Mais ce n’est pas le seul élément qui va handicaper LREM. De nombreuses décisions gouvernementales ont de quoi rebuter les élus locaux, comme l’annulation de 300 millions d’euros de crédits aux collectivités en 2017, la réduction du nombre de contrats aidés, la fin de la taxe d’habitation ou la diminution annoncée du nombre d’élus locaux.
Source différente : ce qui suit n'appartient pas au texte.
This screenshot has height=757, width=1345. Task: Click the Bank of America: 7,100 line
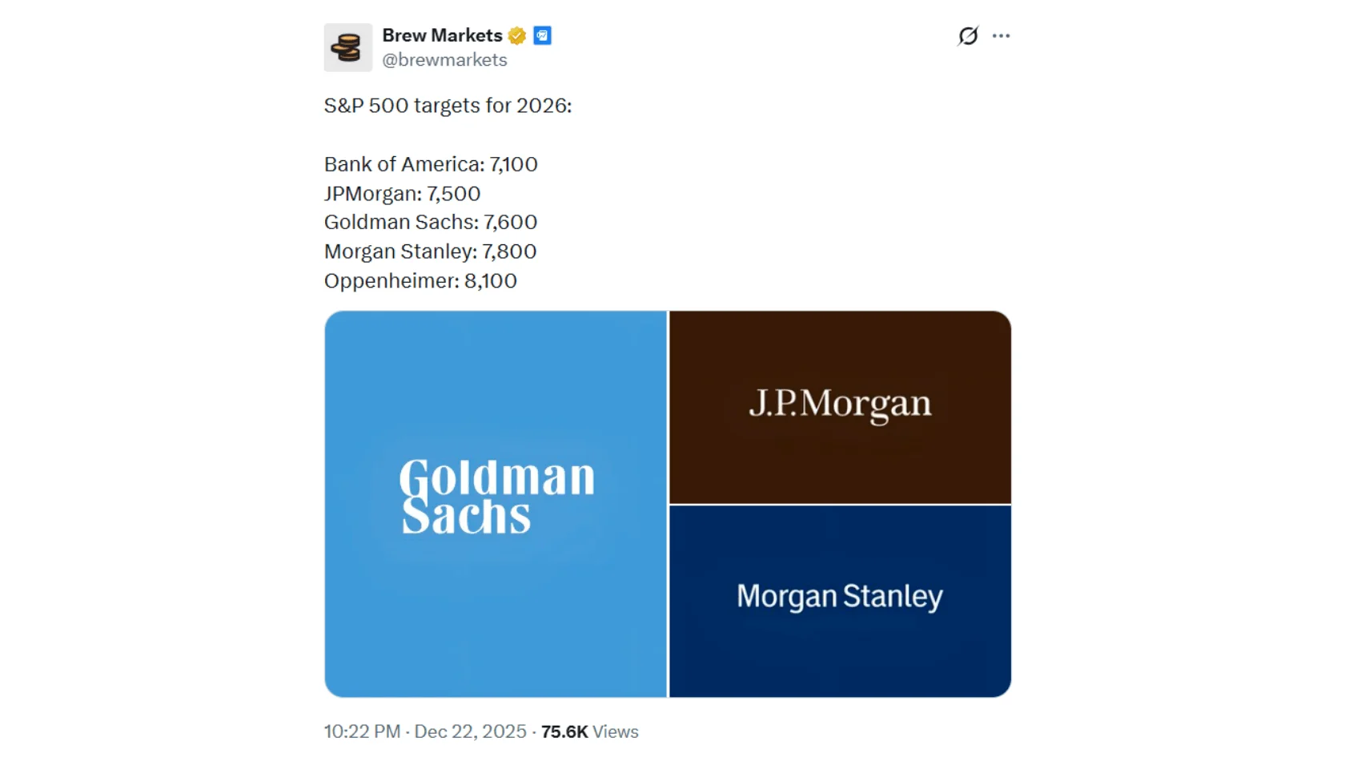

Les marcheurs font savoir qu'ils n'ont jamais visé la pole position au Sénat mais envisagent plutôt de bâtir des «majorités de projet» selon les textes. Ils voient ainsi d'un bon œil l'initiative d'élus LR de monter un groupe «Constructifs», et espèrent pouvoir convaincre au coup par coup les autres sénateurs centristes. Ceux du groupe Rassemblement démocratique et social européen sont acquis à LREM, mais les élus de l'Union centriste, dans la majorité sénatoriale avec LR, ne sont pas prêts à manger dans la main de Macron. «Les centristes sont bien avec nous. Pourquoi partiraient-ils ? Larcher [président du Sénat] leur donne ce qu'ils veulent», glisse un sénateur LR. S'il veut rallier les parlementaires à sa réforme institutionnelle, Macron va devoir se retrousser les manches d'ici l'été 2018.